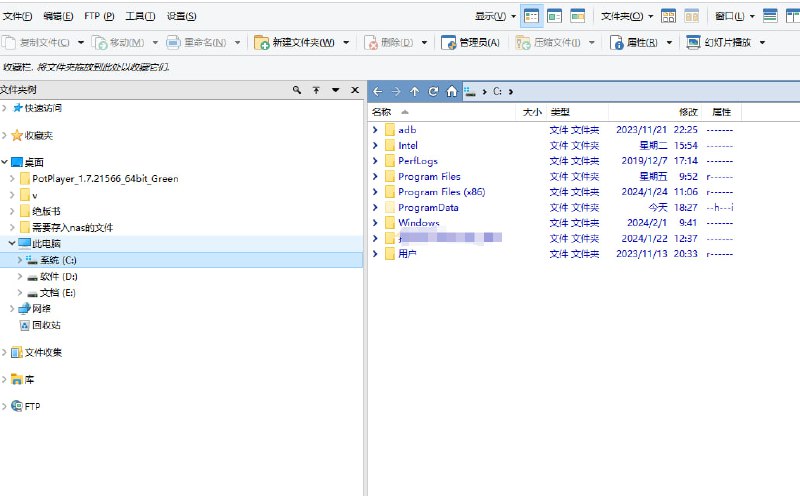Sort files by the 名称 column header
The image size is (800, 496).
tap(381, 112)
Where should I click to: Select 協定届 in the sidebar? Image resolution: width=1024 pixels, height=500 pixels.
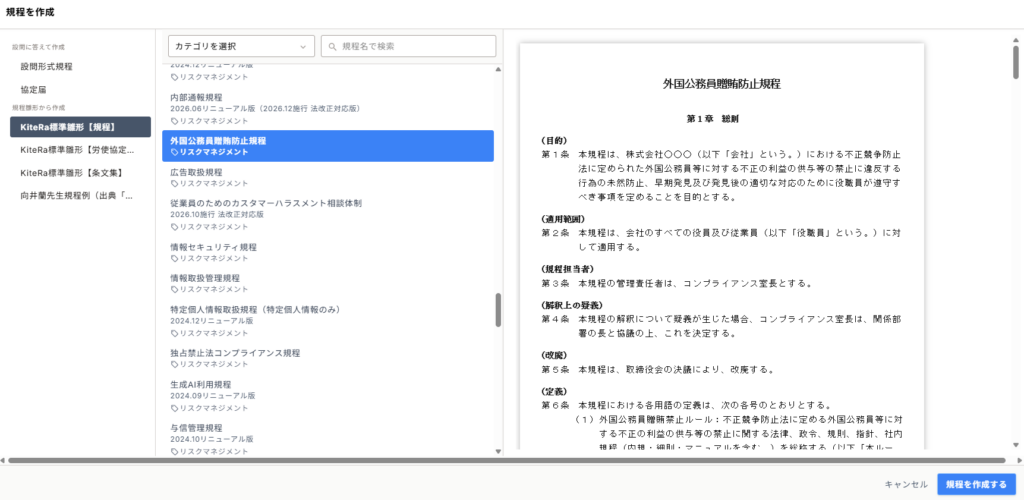(x=33, y=89)
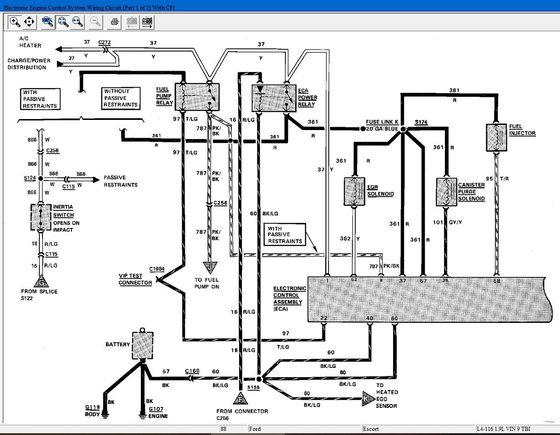Viewport: 560px width, 435px height.
Task: Click the fit-to-window zoom icon
Action: pos(47,22)
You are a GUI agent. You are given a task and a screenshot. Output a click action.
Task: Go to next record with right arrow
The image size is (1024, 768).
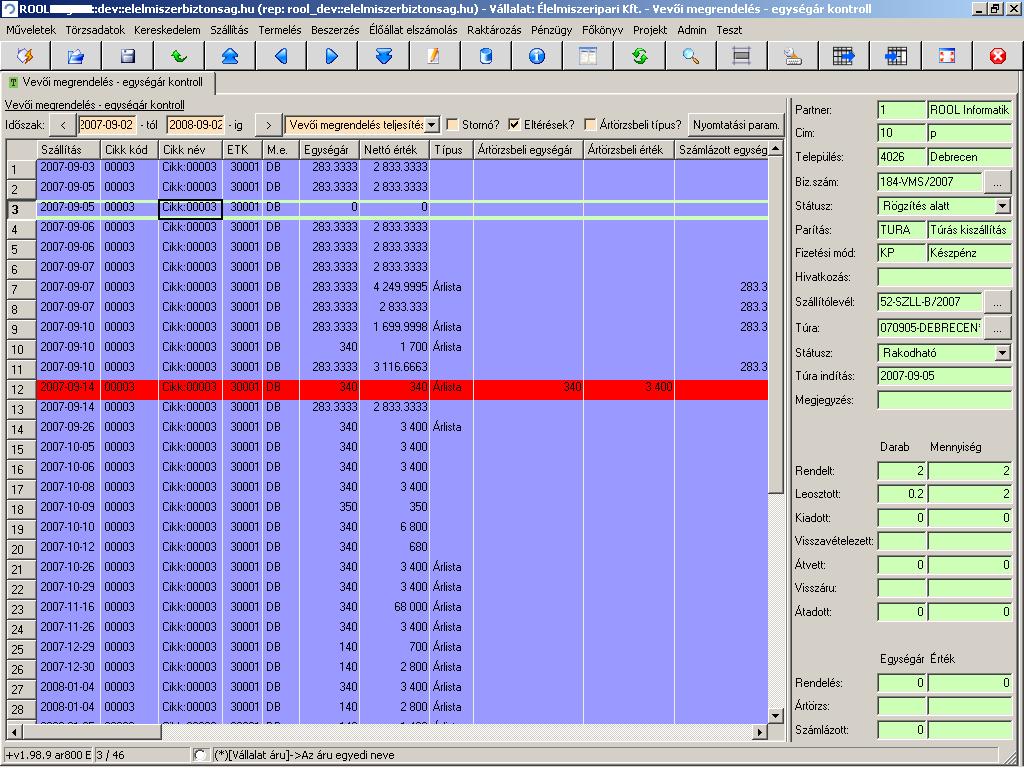point(332,56)
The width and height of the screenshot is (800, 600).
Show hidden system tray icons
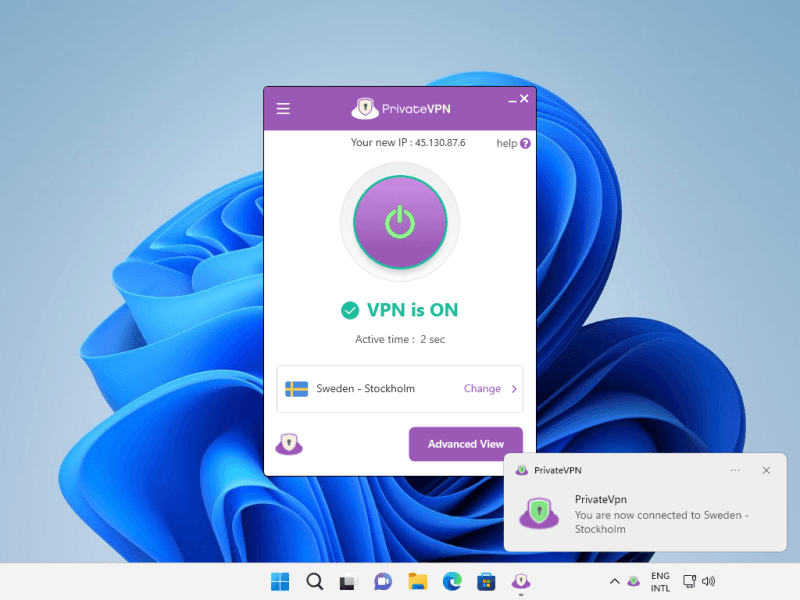click(614, 581)
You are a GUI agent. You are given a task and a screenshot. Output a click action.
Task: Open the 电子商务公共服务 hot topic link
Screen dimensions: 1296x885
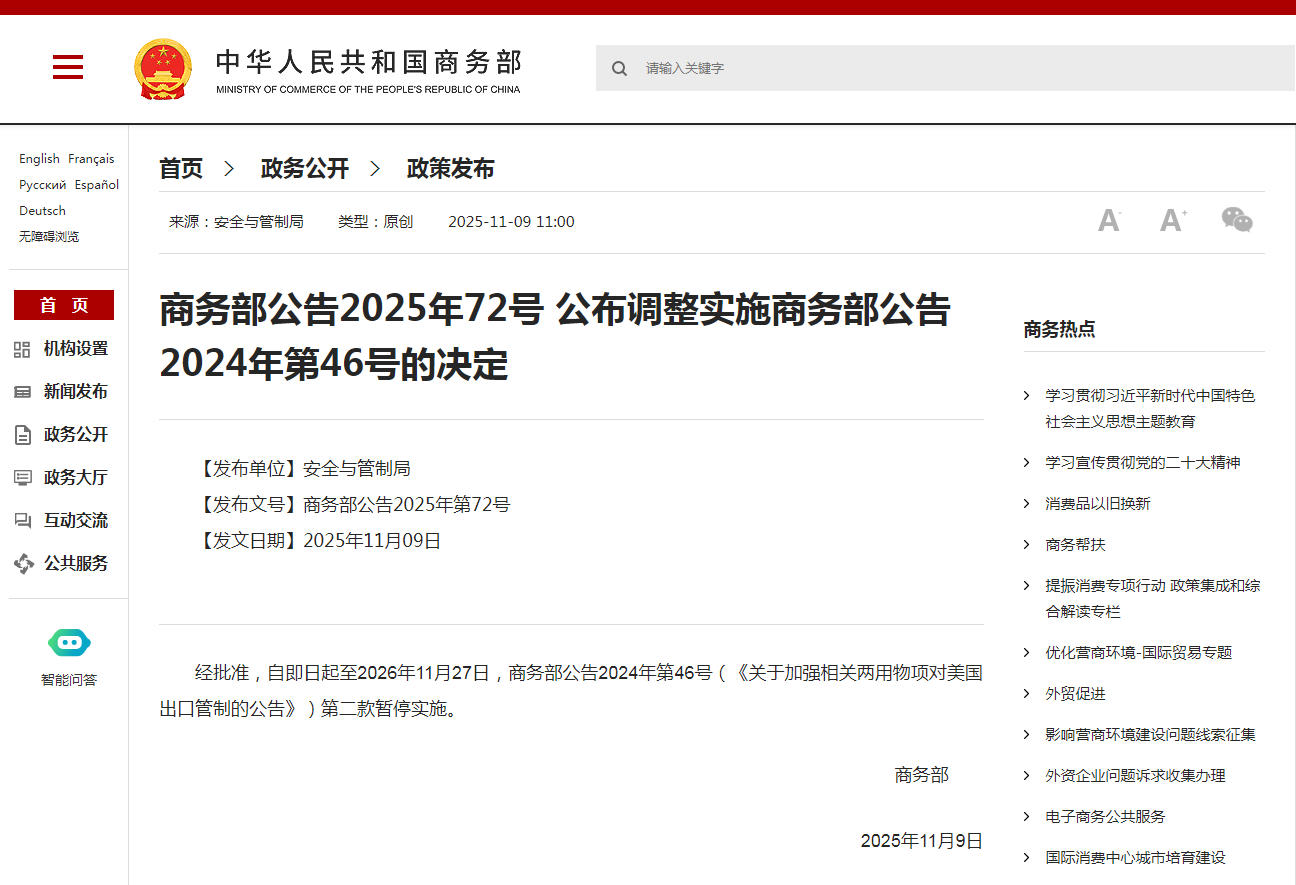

##########

▸ **WHAT TO DO**:
Please transcribe exactly the lines from the one containing "Show hidden system tray icons" through the final line of the data, including both, and nothing else. Pictures are to be left out.

▸ **EXPECTED OUTPUT**:
Show hidden system tray icons
click(614, 581)
You are a GUI agent. You are given a task and a screenshot. Output a click action.
Task: Open the 电子商务公共服务 hot topic link
Screen dimensions: 1296x885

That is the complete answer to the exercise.